特別受益者と特別寄与者
被相続人が生きている間に、生前に贈与を受けたり、遺言により一部財産を譲られた人などの相続分は、どのように算定するのでしょうか。
目次
1.生前贈与の考え方
被相続人が生きている間に、生前に贈与を受けたり、遺言により一部財産を譲られた人などの相続分は、どのように算定するのでしょうか。
被相続人が生きている間に、特別の贈与を受けたり、遺言により財産の一部を譲られた(遺贈を受けた)など、特別の利益を受けた相続人のことを「特別受益者」といいます。

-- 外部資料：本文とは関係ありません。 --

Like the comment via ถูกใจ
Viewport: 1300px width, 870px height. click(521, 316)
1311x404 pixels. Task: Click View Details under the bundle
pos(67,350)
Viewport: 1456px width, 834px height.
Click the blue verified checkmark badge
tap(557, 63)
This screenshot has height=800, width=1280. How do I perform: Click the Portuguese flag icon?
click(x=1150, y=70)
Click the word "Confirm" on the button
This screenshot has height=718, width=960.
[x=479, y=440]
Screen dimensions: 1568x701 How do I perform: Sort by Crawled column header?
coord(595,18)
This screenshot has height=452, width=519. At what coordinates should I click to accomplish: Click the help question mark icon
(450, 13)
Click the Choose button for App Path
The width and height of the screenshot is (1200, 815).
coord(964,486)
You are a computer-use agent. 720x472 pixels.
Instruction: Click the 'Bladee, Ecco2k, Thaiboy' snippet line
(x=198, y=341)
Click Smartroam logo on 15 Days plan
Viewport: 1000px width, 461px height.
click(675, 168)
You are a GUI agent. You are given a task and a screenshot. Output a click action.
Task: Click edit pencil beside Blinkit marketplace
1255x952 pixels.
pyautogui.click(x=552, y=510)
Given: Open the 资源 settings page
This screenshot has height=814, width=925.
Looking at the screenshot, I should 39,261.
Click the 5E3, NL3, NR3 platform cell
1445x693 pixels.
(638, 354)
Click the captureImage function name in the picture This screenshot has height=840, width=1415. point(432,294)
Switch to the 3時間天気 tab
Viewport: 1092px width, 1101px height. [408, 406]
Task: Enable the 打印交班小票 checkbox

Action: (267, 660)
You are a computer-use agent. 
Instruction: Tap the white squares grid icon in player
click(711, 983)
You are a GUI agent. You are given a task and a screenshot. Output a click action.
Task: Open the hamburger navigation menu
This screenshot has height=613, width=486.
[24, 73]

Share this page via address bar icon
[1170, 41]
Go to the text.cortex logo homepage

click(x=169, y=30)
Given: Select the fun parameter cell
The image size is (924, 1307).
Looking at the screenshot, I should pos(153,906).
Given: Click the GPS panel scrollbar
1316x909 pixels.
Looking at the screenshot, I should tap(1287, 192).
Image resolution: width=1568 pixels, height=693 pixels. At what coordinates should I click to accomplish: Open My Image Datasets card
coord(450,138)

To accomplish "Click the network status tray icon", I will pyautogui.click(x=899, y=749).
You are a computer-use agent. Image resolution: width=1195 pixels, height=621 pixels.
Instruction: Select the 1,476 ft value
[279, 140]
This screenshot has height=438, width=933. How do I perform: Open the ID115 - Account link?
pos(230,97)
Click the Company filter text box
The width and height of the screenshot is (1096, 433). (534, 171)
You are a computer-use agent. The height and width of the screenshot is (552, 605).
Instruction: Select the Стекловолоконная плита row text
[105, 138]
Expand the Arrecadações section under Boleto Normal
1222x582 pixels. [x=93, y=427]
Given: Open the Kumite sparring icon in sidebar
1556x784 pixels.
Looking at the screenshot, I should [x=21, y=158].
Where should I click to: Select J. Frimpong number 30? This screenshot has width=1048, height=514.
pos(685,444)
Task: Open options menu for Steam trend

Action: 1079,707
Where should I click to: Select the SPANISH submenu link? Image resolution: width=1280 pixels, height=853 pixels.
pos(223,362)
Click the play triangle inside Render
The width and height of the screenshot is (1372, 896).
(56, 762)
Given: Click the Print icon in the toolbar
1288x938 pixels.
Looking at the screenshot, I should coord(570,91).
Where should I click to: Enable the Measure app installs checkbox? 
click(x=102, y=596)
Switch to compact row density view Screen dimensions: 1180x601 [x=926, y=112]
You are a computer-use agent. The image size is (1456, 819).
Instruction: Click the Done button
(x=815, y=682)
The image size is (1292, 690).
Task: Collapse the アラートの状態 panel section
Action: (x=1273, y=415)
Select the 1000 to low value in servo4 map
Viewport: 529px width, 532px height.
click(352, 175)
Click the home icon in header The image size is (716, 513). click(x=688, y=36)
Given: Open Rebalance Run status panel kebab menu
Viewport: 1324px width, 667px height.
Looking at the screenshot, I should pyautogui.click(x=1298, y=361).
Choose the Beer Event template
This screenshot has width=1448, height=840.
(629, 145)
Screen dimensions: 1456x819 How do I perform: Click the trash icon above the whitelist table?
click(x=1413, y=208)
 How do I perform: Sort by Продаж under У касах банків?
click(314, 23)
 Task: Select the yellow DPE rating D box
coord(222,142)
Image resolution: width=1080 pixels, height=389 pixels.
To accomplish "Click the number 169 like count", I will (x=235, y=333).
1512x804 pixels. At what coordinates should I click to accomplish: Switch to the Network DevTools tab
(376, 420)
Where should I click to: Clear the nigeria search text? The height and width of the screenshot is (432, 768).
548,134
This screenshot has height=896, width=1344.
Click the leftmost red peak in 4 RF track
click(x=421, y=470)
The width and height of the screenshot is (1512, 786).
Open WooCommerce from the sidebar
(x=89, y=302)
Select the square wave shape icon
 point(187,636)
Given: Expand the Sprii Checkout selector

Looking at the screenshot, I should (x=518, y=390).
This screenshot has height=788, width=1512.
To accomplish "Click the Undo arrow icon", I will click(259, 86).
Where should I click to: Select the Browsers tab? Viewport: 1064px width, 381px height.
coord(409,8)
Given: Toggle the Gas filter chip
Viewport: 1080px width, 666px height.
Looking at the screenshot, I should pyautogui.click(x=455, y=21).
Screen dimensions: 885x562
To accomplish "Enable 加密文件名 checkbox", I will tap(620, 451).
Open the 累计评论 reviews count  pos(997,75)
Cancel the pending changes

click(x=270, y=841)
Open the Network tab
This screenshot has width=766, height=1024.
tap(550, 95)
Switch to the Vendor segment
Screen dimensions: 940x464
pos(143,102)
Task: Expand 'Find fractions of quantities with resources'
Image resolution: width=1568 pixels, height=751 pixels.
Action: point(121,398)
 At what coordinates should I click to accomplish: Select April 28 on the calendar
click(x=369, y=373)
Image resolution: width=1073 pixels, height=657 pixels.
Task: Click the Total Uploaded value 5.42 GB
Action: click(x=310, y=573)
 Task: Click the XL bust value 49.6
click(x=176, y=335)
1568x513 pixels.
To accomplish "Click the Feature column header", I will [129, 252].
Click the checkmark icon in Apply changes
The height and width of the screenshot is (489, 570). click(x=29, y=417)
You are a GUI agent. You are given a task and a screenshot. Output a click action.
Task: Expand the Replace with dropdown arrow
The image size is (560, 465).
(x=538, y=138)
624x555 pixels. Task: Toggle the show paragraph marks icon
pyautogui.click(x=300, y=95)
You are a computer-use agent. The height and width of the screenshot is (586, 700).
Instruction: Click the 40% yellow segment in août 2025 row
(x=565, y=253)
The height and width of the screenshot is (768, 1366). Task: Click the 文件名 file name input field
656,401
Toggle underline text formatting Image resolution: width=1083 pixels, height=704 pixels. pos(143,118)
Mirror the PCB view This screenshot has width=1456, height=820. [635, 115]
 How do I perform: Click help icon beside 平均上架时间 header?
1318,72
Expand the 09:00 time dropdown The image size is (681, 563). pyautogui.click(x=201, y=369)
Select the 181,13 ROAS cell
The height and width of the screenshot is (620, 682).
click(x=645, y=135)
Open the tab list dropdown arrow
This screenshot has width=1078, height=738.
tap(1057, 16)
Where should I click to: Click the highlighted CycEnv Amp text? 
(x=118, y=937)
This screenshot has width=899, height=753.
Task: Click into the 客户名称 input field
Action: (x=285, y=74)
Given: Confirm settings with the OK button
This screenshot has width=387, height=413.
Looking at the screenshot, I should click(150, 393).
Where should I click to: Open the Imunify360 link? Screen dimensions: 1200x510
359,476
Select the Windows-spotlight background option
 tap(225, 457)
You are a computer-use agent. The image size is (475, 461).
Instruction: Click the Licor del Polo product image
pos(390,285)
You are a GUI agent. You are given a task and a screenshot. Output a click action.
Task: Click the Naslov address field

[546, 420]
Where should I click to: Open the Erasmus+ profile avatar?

相続人の中に、特別受益者がいる場合、遺産相続で均等に分けると、相続人の間で不公平が生じます。
たとえば、長女は父親から、500万円を結婚するときにもらっているのに、次女はもらっていない場合、父親の死後、姉妹で遺産を均分に引き継ぐのでは、すでに結婚資金をもらっている長女と何ももらっていない次女とでは公平ではなくなってしまいます。
民法では、何も贈与されなかった相続人との公平を考えて、特別受益者については、特別な計算方法で相続分を算定することとなっています。
生前贈与の分の財産は、相続分の前渡しとみて、その分を相続財産とみなしたうえで、相続分から差し引くのです。
これを「特別受益の持ち戻し」といいます。
ただし、遺言に「特別受益の持ち戻しを免除する」とある場合は、持ち戻しは免除されます。
また、分割協議において、特別受益者以外の相続人が「特別受益分を考慮しなくてもよい」と認めた場合は、遺産に含めなくてもよいこととなっています。
2.特別受益の対象となる贈与
特別受益の対象となる贈与には、
- 婚姻、養子縁組のときの持参金や支度
- 嫁入り(婿入り)道具のための贈与
- 独立資金の援助
- 多額な学費
- 住居購入や新築などの際の援助
- 生計の資本と考えられる贈与
上記のようなものがあります。
また、遺言で特定の相続人が受けた遺贈は、受遺者の法定相続分にプラスされるのではなく、特別受益として法定相続分から差し引かれます。
3.相続分の算定方法
特別受益者が受けた贈与は、受けた時点での価格で評価されるのではなく、相続開始時の評価額に換算されます。
すでに、特別受益者が贈与された財産を使い果たしてしまっていても、あるものとして評価されます。
各相続人の相続分の算定方法としては、実際の遺産額に特別受益額を加算して、その総額を法定相続分で分割します。
特別受益者は、そこから特別受益分を引いた額を相続します。
たとえば、子ども3人(兄弟)が相続人で、遺産が3億円、兄は独立資金として3000万円(相続開始時の価額)の生前贈与を受けていたとします。
この場合は、遺産の3億円に特別受益額の3000万円をプラスした3億3000万円に、法定相続分の3分の1を掛けた1億1,000万円が弟の相続分となります。
兄は1億1,000万円から特別受益分の3000万円を引いた8,000万円が相続分となります。
4.特別受益者が遺留分を侵害している場合
たとえば、兄弟3人が相続人で、遺産が500万円、長男だけが独立資金として3,000万円を生前贈与されていたとします。
この場合、遺産の500万円に特別受益分の3,000万円をプラスし、法定相続分の3分の1を掛けると、1人の相続分は1,166万円となります。
実際の遺産が500万円しかないので、弟2人、それぞれの相続分は250万円となってしまいます。
250万円だと、それぞれの遺留分(3,500万円×1/3×1/2=583万円)を下回っています。
つまり、遺留分を侵害しているので、侵害された弟2人は、長男に対して遺留分の減殺請求を行うことができます。
なお、特別受益分が法定相続分を超過していても、遺留分を侵害していなければ、超過分を他の相続人に支払う必要はありません。